- Kubernetes 101
This page is mainly created for Skyscrapers customers that are currently being onboarded to the platform.
It assumes no prior knowledge for Kubernetes. It should technically be a much lighter and digestible version of the kubernetes documentation, with our Skyscrapers
flavor.
General target audience is aimed for software developers, or generally anyone that does not care to go in-depth towards infrastructure related topics.
Most of the samples are yaml
kubernetes manifests
. They define kubernetes objects, and they may be created via kubectl apply -f <nameofyamlfile>.yaml
.
Bearing in mind, that some example manifests here assume some dependencies.
"Kubernetes is a portable, extensible, open-source platform for managing containerized workloads and services, that facilitates both declarative configuration and automation. It has a large, rapidly growing ecosystem. Kubernetes services, support, and tools are widely available."
This is how we like to think about kubernetes.
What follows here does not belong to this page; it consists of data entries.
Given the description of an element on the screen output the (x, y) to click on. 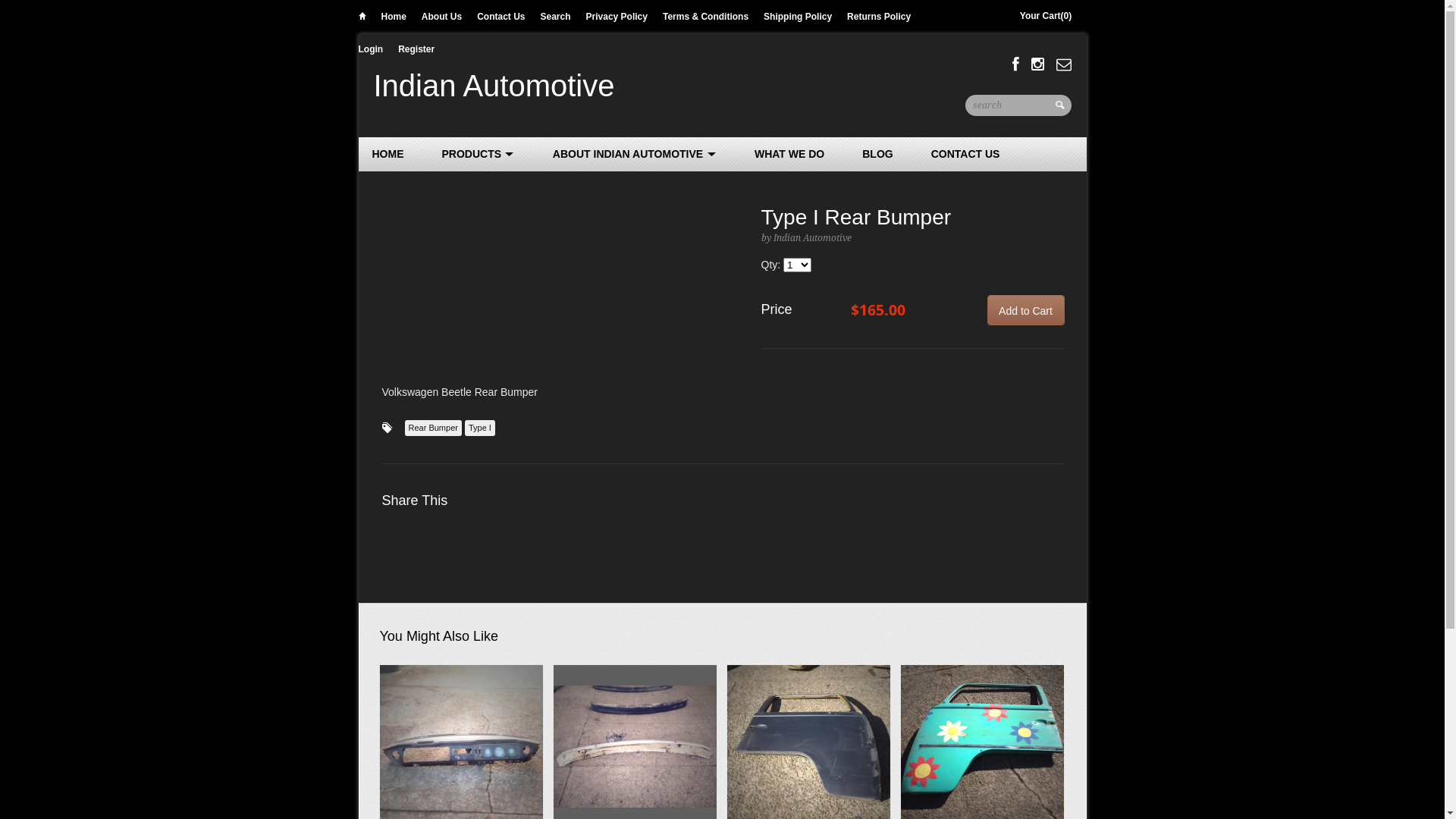
Register Element type: text (416, 48)
Indian Automotive Element type: text (493, 85)
Search Element type: text (1060, 109)
Add to Cart Element type: text (1025, 309)
Login Element type: text (369, 48)
WHAT WE DO Element type: text (789, 153)
HOME Element type: text (387, 153)
Contact Us Element type: text (500, 16)
Type I Element type: text (479, 428)
Home Element type: text (361, 18)
BLOG Element type: text (877, 153)
About Us Element type: text (441, 16)
Email Indian Automotive Element type: hover (1062, 64)
Terms & Conditions Element type: text (705, 16)
Rear Bumper Element type: text (432, 428)
Search Element type: text (555, 16)
Privacy Policy Element type: text (616, 16)
Your Cart(0) Element type: text (1045, 17)
Shipping Policy Element type: text (797, 16)
Returns Policy Element type: text (878, 16)
Follow Indian Automotive on Instagram Element type: hover (1037, 64)
ABOUT INDIAN AUTOMOTIVE   Element type: text (634, 153)
PRODUCTS   Element type: text (477, 153)
Home Element type: text (392, 16)
Join Indian Automotive on Facebook Element type: hover (1015, 64)
CONTACT US Element type: text (965, 153)
Given the description of an element on the screen output the (x, y) to click on. 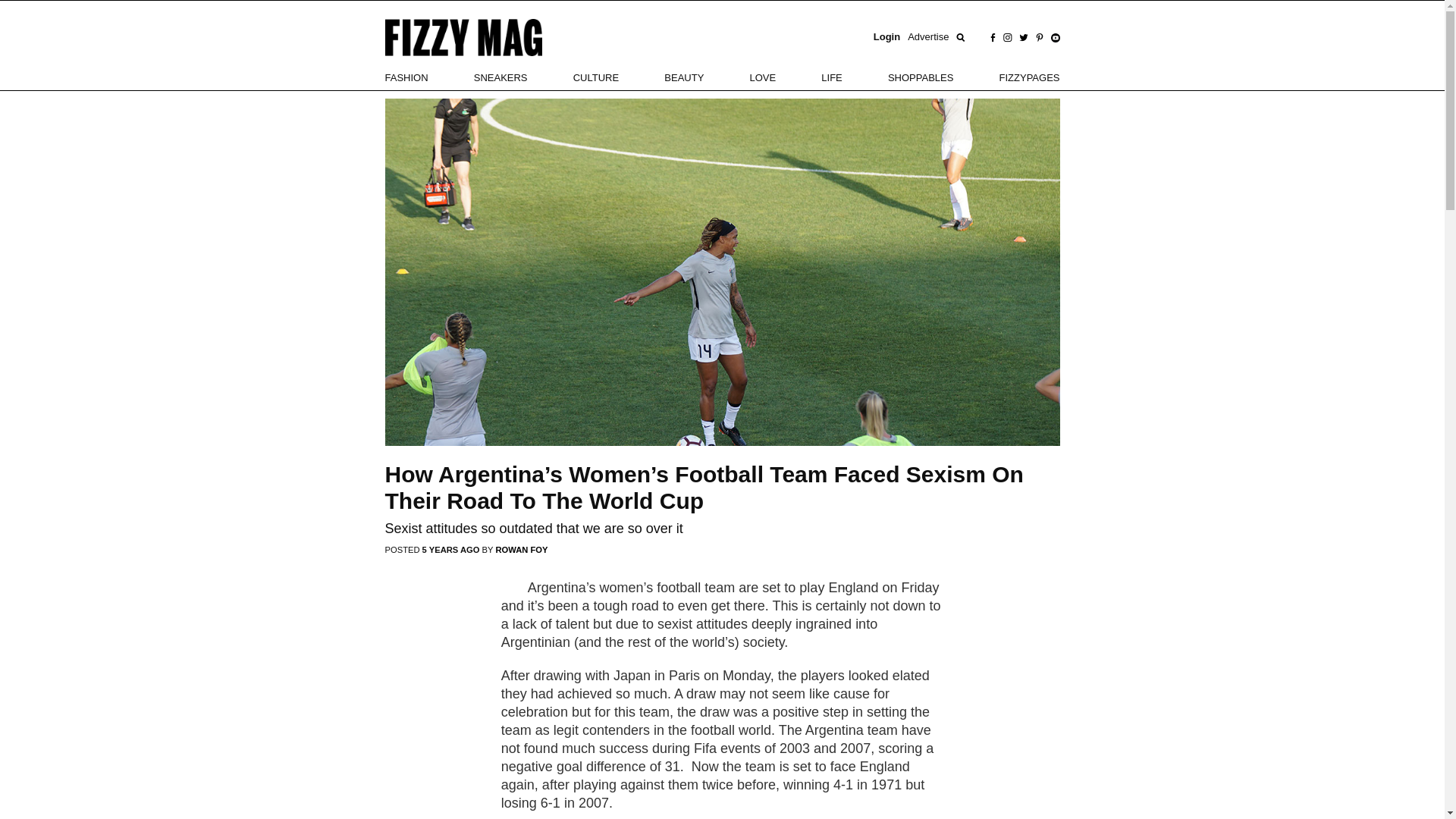
LOVE (762, 77)
LIFE (831, 77)
BEAUTY (683, 77)
Login (886, 37)
18.06.19 08:45 (451, 549)
Advertise (928, 37)
SNEAKERS (500, 77)
CULTURE (595, 77)
FASHION (406, 77)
Imagine Kubernetes as unified software that, with a single API, allows us to orchestrate and manage containers across multiple servers seamlessly. This single API is the gateway through which developers and operations teams can deploy, scale, and monitor their applications regardless of the complexity or quantity of the services involved. It abstracts the underlying infrastructure, making it easier to manage resources, balance loads, and ensure resilience and scalability. Essentially, Kubernetes acts as a powerful, centralized control plane for containerized environments, simplifying many of the challenges associated with running applications at scale in a cloud-native ecosystem.
For more in-depth reading, check the official documentation for Kubernetes
Nodes are the underlying servers that run the kubernetes software. In the case of running on AWS, they are the EC2
instances that carry our pods.
A normal Kubernetes system is composed of one or more master nodes, and multiple worker nodes. If on AWS and using EKS, then the huge matter of scaling the master node and ensuring high availability is mitigated.
The most important things that we need to know about the nodes themselves:
- They can be either a physical or a virtual machine.
- They have the following components:
- Kubelet - This agent runs on each node, ensures that containers are running in a pod.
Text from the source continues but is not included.